EXTRAIT:

········

Enseignant à l’ISA de Lille, responsable du service agronomique de l’interprofession de la Chicorée de France, Yannick Delourme est au chevet de la chicorée depuis plus de 25 ans (Crédit photo : YD)
Enseignant à l’ISA de Lille, responsable du service agronomique de l’interprofession de la Chicorée de France, Yannick Delourme est au chevet de la chicorée depuis plus de 25 ans (Crédit photo : YD)

Une plante cultivée par 250 agriculteurs Ch’tis

Si le café est, à la base, la graine issue des fruits du caféier, la chicorée est, quant à elle, la racine de la plante appelée chicorée à café, une astéracée très proche des endives et des salades chicorées. Après récolte, cette racine est découpée en fines lamelles, séchée, déshydratée, puis torréfiée pour obtenir une poudre ou des « grains » de chicorée.

Les producteurs de chicorée sont environ 250 en France, localisés essentiellement dans le Nord, le Pas de Calais et la Somme, sur environ 2000 hectares. « La chicorée est une culture de printemps, semée en général à partir de la fin mars et récoltée à partir de la mi-septembre », décrit Yannick Delourme, enseignant à l’ISA de Lille et responsable du service agronomique de l’interprofession de la Chicorée de France. « Elle pousse sur des terres limoneuses-sableuses et s’intègre dans des successions culturales avec blé, lin, pomme de terre et betterave…»,

Peu gourmande en intrants, ce qui en fait sa sobriété relative en carbone, la chicorée est néanmoins une culture assez exigeante… sur ses conditions d’implantation : « Il faut pouvoir déposer la graine à 1 cm de profondeur maximum, et qu’elle bénéficie ensuite de conditions favorables à sa germination », poursuit le spécialiste. « L’implantation doit être très très précise : cela compte pour 90% de la réussite de la culture ».

La chicorée assume sans problème son petit côté vintage (Crédit photo : Catherine Perrot)
La chicorée assume sans problème son petit côté vintage (Crédit photo : Catherine Perrot)

Or, depuis quelques années, réussir cette implantation devient de plus en plus délicat : « Après deux années trop arrosées, le printemps 2025 est trop sec : on manque de pluie et le vent du Nord, un vent destructeur, dessèche les sols depuis plus de 2 mois… ». A cela s’ajoute des couverts végétaux qui n’ont pas été suffisamment détruits (pas assez de froid/gel), des risques de croûte de battance en cas de gros orages après semis, des préparations de sols inadaptées : « Certaines années, un labour est préférable, d’autres non. Cette année, c’est plutôt mieux pour ceux qui n’ont pas labouré puisqu’ils ont parfois gardé un peu plus d’humidité. Il n’y a pas d’itinéraires tout faits, cela dépend des années et des natures de sol ».

········

DONNÉES FOURNIES:
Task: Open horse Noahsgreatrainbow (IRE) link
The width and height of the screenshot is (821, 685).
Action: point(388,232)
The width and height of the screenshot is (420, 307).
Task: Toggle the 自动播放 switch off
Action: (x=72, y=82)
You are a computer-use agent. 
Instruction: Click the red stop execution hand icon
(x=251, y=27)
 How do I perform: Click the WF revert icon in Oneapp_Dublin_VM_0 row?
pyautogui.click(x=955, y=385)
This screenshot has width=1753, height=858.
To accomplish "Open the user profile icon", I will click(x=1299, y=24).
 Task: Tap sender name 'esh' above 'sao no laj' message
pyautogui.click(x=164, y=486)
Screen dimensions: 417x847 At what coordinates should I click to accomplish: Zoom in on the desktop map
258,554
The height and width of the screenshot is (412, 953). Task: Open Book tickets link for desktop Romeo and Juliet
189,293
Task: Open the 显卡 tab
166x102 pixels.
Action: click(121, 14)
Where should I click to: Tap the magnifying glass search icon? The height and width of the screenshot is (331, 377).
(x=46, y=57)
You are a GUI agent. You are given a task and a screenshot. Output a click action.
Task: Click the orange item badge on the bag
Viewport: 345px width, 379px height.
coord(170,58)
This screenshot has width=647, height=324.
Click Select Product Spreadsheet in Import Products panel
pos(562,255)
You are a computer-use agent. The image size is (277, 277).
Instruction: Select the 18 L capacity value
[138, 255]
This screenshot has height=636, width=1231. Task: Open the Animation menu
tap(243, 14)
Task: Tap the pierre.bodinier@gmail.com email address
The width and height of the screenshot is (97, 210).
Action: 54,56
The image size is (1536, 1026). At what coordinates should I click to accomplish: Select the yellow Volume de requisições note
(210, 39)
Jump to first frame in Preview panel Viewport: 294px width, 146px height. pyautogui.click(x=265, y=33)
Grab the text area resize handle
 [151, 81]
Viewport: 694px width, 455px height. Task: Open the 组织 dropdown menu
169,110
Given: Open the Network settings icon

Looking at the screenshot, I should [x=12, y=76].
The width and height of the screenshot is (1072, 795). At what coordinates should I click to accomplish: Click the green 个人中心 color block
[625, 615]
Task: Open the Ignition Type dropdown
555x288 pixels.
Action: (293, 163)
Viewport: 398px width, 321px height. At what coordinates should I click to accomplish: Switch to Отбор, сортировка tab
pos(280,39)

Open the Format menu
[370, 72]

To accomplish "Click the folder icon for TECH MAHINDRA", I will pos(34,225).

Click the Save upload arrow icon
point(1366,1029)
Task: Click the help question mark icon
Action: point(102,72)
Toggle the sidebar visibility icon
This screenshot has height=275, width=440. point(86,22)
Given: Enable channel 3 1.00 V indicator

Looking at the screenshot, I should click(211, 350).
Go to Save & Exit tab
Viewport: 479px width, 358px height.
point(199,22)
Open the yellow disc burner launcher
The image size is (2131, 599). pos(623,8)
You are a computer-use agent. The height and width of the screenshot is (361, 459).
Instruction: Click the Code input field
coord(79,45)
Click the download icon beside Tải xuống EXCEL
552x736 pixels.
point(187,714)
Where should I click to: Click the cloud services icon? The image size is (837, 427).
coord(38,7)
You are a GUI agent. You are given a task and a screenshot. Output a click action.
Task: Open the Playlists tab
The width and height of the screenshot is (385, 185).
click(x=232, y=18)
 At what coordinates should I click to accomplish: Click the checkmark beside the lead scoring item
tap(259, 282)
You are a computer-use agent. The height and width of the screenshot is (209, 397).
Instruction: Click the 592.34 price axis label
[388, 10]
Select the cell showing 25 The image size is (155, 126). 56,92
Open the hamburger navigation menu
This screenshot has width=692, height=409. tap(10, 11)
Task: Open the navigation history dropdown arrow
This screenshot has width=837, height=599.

········

TRAVAIL À FAIRE:
1. Dans l'extrait sur la chicorée, relevez les cultures avec lesquelles la chicorée s'intègre dans les successions culturales.
2. Reprenez l'extrait sur la chicorée à l'endroit où il s'arrête et poursuivez-le.
Le matériel fourni n'intervient pas ici.

RÉSULTATS ATTENDUS:
1. Blé, lin, pomme de terre et betterave.

2.
En ce printemps 2025, Yannick Delourme est assez préoccupé par les mauvaises conditions d’implantation. « Heureusement, sur le territoire où pousse la chicorée, nous pouvons compter sur des différences de conditions pédoclimatiques entre zones. Produire à différents endroits dans les Hauts de France permet ne pas mettre tous les œufs dans le même panier et de tamponner les mauvais rendements ».

Autre moyen de réduire les risques de pénurie : les stocks, puisque que le produit torréfié peut se conserver assez longtemps. « Encore faut-il avoir de quoi faire des stocks », remarque Agnès Lutun, qui voit se succéder des « années pas exceptionnelles ».

« La chicorée française : un petit monde soudé »

Toutefois, la chicorée française dispose d’un autre atout : c’est une filière soudée. Presque tous les producteurs sont en contrat avec des acteurs de l’aval et Yannick Delourme, le responsable agronomie de l’interprofession, les connaît tous et ne ménage pas son dévouement auprès d’eux. « En ce moment, je fais environ 1200 km chaque semaine pour me rendre chez des cultivateurs inquiets ».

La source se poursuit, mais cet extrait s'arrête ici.